*Exercise instructions*.
Take the records below and extract, word for word, the lines from the one containing "This screenshot has height=832, width=1841." through the final line, inclusive. Omit pictures.

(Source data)
# # # # #

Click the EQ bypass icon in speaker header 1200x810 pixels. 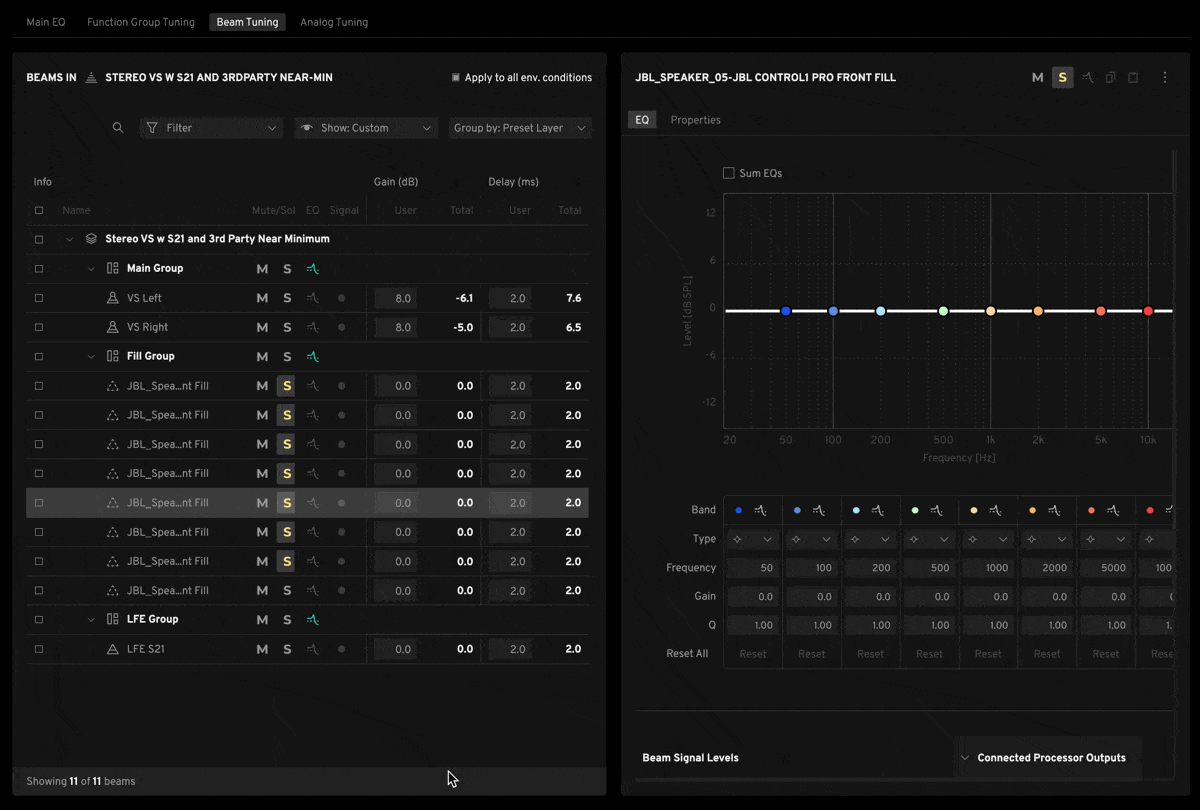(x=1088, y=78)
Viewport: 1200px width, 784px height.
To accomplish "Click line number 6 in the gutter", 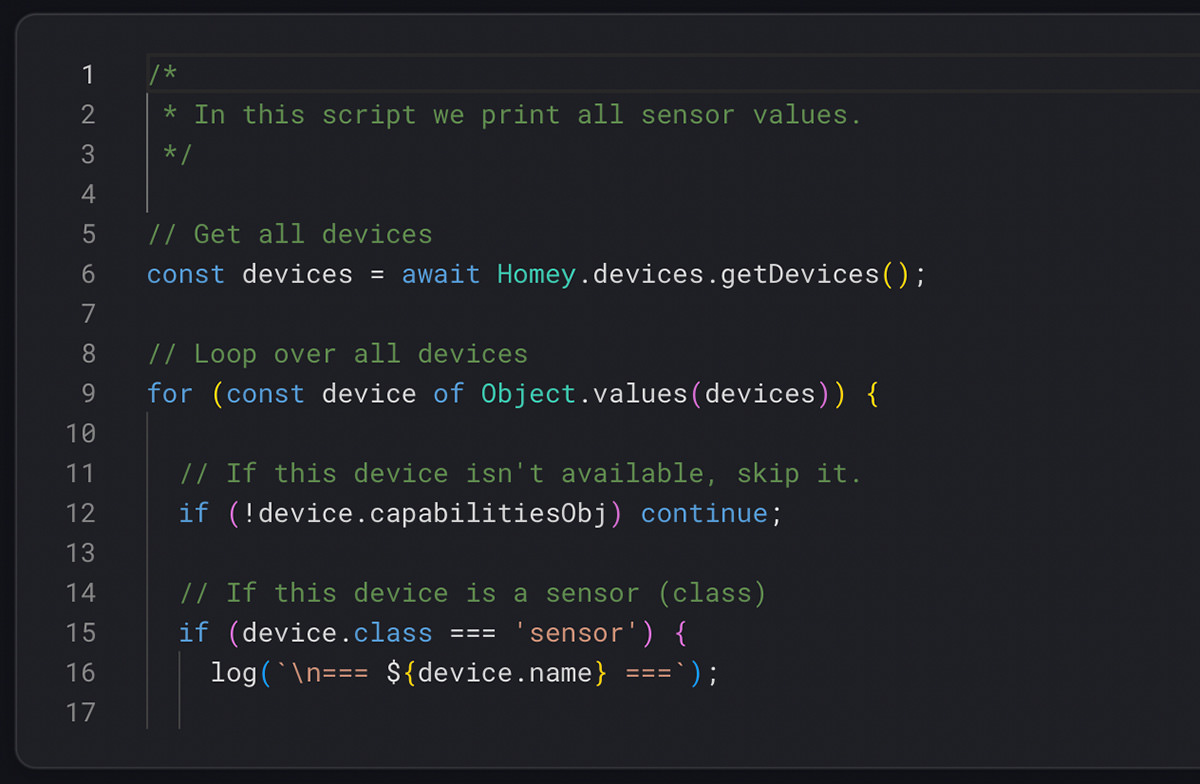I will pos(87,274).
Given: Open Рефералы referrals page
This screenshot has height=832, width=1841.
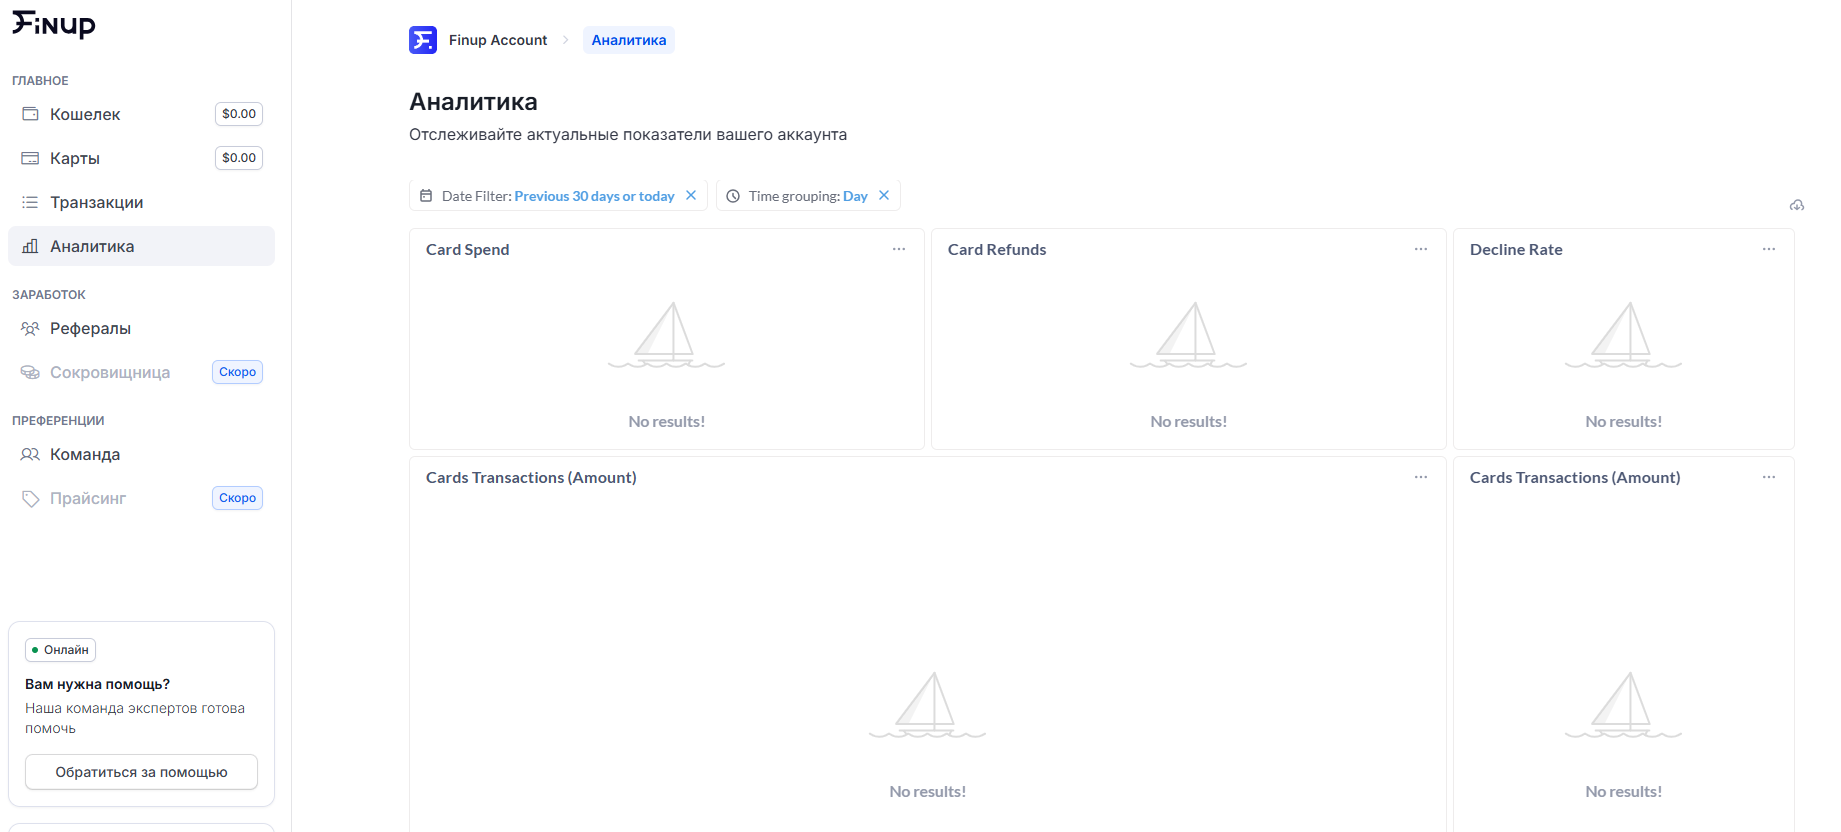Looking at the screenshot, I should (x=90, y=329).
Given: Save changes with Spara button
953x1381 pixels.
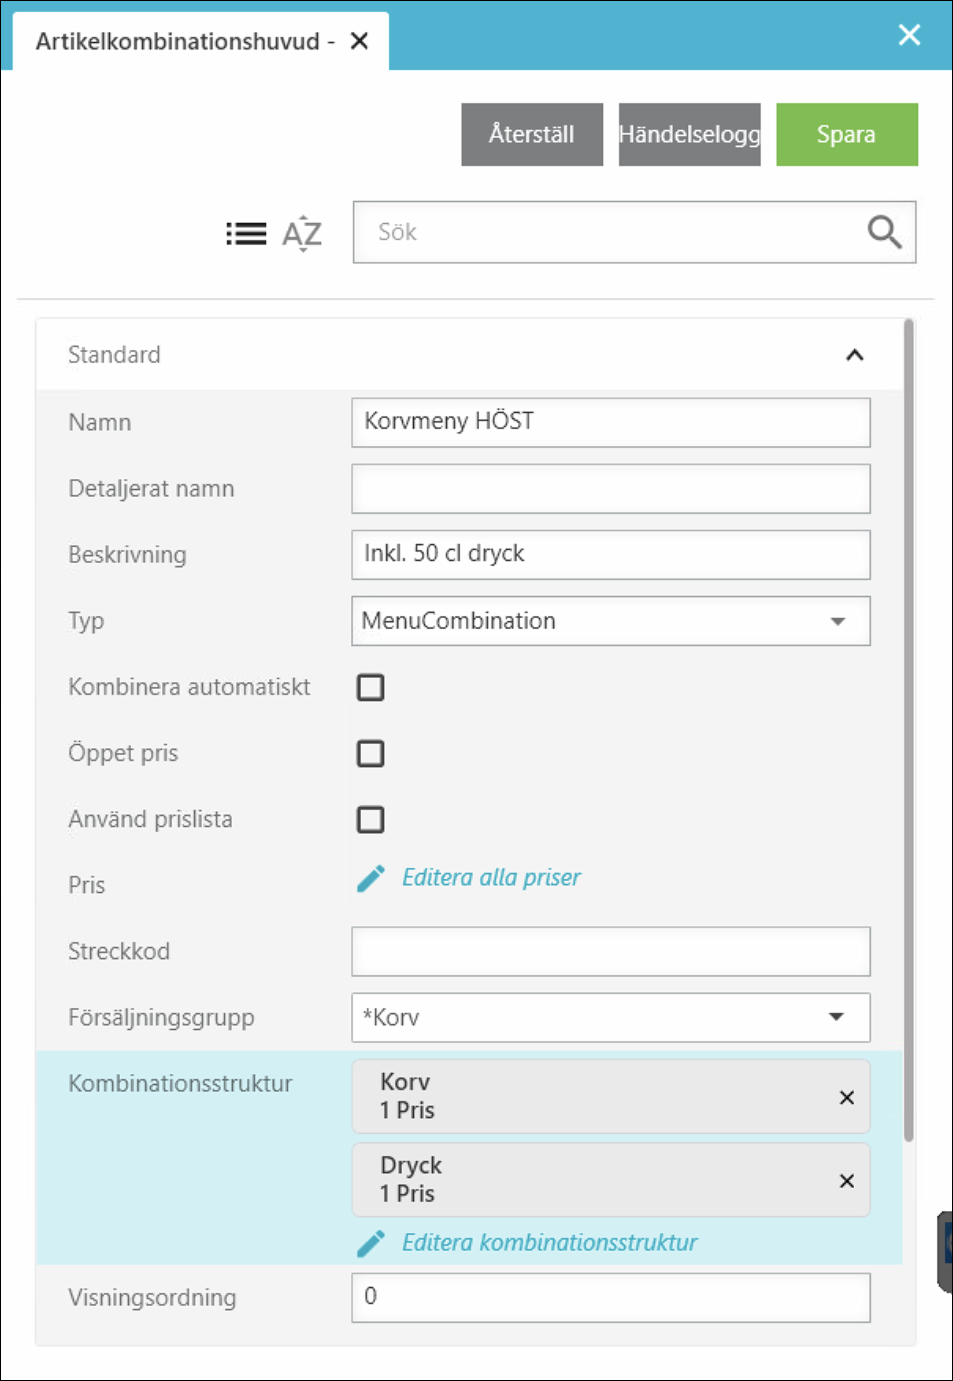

# # # # #

*Result of this exercise*.
This screenshot has height=832, width=1841.
Looking at the screenshot, I should (x=90, y=329).
Given: Save changes with Spara button
953x1381 pixels.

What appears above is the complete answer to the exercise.